## Material for this task
----
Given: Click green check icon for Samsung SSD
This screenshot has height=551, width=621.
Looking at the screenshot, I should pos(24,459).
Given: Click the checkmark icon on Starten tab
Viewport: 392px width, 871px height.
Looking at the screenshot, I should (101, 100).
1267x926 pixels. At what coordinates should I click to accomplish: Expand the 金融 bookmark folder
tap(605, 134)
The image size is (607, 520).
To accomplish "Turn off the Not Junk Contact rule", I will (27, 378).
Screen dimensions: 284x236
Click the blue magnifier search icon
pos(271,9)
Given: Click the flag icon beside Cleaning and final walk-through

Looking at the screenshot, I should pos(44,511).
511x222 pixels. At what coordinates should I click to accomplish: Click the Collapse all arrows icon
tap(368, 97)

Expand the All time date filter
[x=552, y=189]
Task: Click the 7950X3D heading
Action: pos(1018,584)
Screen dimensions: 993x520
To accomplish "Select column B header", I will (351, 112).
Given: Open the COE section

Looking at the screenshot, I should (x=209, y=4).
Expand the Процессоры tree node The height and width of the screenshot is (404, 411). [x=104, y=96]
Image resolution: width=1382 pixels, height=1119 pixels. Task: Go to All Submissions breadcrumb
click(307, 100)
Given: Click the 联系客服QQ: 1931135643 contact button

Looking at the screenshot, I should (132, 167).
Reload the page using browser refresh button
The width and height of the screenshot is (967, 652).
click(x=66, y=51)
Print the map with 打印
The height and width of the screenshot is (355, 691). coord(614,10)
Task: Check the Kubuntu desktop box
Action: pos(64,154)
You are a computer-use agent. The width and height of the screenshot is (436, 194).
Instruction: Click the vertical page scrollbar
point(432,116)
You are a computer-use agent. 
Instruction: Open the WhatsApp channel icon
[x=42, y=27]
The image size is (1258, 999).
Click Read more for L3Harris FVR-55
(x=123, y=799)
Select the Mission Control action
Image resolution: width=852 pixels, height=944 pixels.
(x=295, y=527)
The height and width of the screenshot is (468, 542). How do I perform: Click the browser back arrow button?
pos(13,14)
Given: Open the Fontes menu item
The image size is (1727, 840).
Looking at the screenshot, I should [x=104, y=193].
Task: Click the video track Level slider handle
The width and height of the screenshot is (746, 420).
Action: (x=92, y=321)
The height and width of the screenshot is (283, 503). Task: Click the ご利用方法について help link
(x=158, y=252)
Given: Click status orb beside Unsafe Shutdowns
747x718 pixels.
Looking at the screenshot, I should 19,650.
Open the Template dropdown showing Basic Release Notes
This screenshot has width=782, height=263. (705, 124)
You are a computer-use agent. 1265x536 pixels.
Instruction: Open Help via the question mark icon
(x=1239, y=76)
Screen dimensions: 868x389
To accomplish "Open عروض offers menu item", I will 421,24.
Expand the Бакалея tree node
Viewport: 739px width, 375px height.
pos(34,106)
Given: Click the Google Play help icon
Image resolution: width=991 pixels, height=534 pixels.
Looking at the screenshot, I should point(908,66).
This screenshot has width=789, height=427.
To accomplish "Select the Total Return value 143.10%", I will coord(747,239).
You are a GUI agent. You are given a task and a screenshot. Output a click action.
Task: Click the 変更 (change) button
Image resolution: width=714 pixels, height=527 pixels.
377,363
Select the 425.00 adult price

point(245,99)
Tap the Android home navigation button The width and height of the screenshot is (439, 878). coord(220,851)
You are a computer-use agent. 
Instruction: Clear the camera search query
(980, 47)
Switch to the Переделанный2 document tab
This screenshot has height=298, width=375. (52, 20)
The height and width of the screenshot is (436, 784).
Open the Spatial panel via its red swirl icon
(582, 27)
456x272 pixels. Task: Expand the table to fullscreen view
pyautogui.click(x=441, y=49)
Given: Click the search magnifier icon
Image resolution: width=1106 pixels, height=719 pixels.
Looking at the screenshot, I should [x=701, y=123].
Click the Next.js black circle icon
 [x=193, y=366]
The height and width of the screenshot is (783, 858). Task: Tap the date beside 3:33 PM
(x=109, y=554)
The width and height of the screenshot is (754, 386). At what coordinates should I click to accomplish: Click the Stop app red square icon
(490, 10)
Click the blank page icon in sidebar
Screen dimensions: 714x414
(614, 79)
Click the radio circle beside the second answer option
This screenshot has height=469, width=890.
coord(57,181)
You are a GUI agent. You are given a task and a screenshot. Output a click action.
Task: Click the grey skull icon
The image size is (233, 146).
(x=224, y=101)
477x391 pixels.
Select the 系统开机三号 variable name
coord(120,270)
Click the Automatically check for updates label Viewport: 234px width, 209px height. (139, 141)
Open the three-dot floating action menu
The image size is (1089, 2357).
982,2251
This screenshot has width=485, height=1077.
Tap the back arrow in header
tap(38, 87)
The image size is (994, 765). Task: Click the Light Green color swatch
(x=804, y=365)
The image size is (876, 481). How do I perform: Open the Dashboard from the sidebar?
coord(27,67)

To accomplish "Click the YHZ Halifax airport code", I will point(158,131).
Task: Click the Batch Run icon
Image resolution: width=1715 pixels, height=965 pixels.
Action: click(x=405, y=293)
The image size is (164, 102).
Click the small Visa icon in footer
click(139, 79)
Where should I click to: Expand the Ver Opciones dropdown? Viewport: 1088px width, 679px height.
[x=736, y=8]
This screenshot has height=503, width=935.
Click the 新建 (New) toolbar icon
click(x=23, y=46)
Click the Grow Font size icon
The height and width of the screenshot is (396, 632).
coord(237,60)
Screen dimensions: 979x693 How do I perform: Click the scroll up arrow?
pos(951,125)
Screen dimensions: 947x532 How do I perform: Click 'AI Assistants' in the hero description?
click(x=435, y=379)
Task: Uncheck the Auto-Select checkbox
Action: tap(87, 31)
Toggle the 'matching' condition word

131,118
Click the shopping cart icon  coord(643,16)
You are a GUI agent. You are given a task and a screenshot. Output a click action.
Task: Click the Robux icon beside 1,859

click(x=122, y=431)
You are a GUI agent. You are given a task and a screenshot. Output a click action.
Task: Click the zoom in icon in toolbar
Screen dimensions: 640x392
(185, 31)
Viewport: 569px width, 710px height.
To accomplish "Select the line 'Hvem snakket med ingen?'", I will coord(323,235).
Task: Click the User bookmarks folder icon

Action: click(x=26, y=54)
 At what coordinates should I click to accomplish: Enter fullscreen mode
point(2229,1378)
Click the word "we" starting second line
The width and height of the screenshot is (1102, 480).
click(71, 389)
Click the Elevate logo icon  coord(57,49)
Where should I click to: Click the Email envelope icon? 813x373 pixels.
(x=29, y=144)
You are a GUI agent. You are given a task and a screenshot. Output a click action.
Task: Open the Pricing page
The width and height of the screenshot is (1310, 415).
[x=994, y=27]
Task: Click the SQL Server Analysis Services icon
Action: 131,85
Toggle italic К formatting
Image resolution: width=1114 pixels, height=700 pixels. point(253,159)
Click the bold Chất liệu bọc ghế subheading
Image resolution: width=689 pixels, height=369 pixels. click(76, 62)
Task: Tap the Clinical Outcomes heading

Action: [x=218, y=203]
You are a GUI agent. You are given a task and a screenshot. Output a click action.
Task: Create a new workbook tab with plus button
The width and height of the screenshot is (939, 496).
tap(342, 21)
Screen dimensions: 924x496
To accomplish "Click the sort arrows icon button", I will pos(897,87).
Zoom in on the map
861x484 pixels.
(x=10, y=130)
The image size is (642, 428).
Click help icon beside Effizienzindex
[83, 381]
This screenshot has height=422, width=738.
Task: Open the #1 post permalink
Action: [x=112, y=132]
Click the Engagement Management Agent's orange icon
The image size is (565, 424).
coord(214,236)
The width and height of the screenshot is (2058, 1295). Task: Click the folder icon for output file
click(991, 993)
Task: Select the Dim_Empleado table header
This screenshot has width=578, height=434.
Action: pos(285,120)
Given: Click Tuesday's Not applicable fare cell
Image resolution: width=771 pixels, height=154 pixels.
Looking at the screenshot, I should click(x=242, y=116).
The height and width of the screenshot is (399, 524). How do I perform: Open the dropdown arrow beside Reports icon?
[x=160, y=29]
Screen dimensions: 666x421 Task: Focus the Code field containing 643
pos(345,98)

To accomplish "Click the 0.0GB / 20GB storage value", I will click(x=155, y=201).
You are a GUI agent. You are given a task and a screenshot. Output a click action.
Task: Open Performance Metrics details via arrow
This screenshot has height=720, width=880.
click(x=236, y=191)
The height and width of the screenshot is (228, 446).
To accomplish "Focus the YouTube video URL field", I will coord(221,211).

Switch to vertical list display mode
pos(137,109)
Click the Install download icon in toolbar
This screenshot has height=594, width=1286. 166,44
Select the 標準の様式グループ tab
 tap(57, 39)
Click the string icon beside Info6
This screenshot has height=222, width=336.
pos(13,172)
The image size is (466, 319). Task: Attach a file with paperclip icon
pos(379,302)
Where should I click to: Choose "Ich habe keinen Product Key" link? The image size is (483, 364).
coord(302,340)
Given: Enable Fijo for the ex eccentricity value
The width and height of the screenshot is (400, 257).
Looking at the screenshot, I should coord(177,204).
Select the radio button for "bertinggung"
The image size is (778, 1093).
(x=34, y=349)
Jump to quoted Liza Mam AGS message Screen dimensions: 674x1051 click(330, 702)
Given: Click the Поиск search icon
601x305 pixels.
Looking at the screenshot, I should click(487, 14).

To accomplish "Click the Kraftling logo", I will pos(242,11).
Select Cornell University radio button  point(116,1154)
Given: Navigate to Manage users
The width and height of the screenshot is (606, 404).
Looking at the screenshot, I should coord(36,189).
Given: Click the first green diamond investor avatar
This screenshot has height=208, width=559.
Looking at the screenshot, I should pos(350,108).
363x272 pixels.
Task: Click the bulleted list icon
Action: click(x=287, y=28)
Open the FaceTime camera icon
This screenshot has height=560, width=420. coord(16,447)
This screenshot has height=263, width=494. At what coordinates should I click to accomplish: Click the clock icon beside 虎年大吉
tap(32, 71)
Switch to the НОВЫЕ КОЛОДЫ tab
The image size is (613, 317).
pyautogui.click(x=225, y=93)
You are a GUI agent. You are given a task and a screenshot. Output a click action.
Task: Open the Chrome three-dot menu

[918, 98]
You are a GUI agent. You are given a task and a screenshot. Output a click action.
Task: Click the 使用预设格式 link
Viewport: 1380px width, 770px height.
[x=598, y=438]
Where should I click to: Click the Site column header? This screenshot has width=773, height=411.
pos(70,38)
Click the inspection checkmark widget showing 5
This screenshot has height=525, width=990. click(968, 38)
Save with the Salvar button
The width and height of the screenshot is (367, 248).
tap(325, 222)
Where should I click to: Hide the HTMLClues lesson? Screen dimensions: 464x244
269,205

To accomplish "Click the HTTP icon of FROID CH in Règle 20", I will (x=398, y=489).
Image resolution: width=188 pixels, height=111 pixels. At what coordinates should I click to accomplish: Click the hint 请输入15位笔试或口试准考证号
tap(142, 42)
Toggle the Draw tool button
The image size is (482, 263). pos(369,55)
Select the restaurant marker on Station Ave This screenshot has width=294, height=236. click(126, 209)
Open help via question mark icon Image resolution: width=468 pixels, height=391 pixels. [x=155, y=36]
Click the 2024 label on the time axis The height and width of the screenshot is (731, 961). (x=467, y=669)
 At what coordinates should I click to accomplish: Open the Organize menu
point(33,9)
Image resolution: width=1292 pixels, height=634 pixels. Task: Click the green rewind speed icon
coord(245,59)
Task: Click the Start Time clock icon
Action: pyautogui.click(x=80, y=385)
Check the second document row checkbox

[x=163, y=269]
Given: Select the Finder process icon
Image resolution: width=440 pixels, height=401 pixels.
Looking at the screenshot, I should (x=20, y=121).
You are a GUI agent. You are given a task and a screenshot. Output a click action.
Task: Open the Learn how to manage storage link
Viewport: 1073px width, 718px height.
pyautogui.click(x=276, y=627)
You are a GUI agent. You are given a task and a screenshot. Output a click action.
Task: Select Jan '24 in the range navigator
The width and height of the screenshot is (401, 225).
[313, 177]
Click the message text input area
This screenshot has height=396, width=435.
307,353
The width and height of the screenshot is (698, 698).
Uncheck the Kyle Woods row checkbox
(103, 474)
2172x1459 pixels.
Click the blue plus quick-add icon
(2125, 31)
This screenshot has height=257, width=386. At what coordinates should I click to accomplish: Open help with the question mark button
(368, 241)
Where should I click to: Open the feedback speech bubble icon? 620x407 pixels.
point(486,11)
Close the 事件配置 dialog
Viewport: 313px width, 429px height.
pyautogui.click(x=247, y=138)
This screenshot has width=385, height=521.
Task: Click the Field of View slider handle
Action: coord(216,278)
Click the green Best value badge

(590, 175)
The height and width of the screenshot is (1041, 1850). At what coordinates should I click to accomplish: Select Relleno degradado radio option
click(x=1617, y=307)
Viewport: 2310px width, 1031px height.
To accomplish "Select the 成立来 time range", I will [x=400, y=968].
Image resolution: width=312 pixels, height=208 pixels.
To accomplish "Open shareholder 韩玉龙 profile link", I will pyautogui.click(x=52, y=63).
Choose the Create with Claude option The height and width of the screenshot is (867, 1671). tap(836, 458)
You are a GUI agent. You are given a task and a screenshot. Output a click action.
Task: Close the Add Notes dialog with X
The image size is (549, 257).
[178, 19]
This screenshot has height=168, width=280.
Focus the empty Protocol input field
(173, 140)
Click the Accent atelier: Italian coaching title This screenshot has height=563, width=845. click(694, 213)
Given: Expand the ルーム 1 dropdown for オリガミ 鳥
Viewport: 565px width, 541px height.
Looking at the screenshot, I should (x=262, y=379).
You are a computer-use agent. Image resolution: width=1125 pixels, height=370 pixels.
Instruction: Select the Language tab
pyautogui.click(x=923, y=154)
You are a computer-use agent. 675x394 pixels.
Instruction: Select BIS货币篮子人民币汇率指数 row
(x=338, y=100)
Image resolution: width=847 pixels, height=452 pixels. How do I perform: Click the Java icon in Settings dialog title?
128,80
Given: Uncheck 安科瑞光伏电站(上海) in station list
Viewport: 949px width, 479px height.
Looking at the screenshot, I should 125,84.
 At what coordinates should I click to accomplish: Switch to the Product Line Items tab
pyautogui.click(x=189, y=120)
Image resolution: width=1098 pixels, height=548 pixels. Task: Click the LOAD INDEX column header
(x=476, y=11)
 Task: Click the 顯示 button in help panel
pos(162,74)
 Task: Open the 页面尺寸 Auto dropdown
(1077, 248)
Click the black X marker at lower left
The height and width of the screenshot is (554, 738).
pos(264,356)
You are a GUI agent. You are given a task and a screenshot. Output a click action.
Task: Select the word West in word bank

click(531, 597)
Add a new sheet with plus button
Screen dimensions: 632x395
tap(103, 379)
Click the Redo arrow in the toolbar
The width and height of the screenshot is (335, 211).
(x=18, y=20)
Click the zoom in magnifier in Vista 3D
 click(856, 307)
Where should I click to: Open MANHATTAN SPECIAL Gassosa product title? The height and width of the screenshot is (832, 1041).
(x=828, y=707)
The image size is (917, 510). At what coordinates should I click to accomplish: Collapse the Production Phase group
----
Arrange everything in the records above, from the line that contains "This screenshot has width=789, height=427." down to the line that contains "Action: click(x=405, y=293)", as a JSON list of strings. Include both of those lines, give one string per line, and leave out blank lines.

## Output of the exercise
[
  "This screenshot has width=789, height=427.",
  "To accomplish \"Select the Total Return value 143.10%\", I will coord(747,239).",
  "You are a GUI agent. You are given a task and a screenshot. Output a click action.",
  "Task: Click the 変更 (change) button",
  "Image resolution: width=714 pixels, height=527 pixels.",
  "377,363",
  "Select the 425.00 adult price",
  "point(245,99)",
  "Tap the Android home navigation button The width and height of the screenshot is (439, 878). coord(220,851)",
  "You are a computer-use agent. ",
  "Instruction: Clear the camera search query",
  "(980, 47)",
  "Switch to the Переделанный2 document tab",
  "This screenshot has height=298, width=375. (52, 20)",
  "The height and width of the screenshot is (436, 784).",
  "Open the Spatial panel via its red swirl icon",
  "(582, 27)",
  "456x272 pixels. Task: Expand the table to fullscreen view",
  "pyautogui.click(x=441, y=49)",
  "Given: Click the search magnifier icon",
  "Image resolution: width=1106 pixels, height=719 pixels.",
  "Looking at the screenshot, I should [x=701, y=123].",
  "Click the Next.js black circle icon",
  " [x=193, y=366]",
  "The height and width of the screenshot is (783, 858). Task: Tap the date beside 3:33 PM",
  "(x=109, y=554)",
  "The width and height of the screenshot is (754, 386). At what coordinates should I click to accomplish: Click the Stop app red square icon",
  "(490, 10)",
  "Click the blank page icon in sidebar",
  "Screen dimensions: 714x414",
  "(614, 79)",
  "Click the radio circle beside the second answer option",
  "This screenshot has height=469, width=890.",
  "coord(57,181)",
  "You are a GUI agent. You are given a task and a screenshot. Output a click action.",
  "Task: Click the grey skull icon",
  "The image size is (233, 146).",
  "(x=224, y=101)",
  "477x391 pixels.",
  "Select the 系统开机三号 variable name",
  "coord(120,270)",
  "Click the Automatically check for updates label Viewport: 234px width, 209px height. (139, 141)",
  "Open the three-dot floating action menu",
  "The image size is (1089, 2357).",
  "982,2251",
  "This screenshot has width=485, height=1077.",
  "Tap the back arrow in header",
  "tap(38, 87)",
  "The image size is (994, 765). Task: Click the Light Green color swatch",
  "(x=804, y=365)",
  "The image size is (876, 481). How do I perform: Open the Dashboard from the sidebar?",
  "coord(27,67)",
  "To accomplish \"Click the YHZ Halifax airport code\", I will point(158,131).",
  "Task: Click the Batch Run icon",
  "Image resolution: width=1715 pixels, height=965 pixels.",
  "Action: click(x=405, y=293)"
]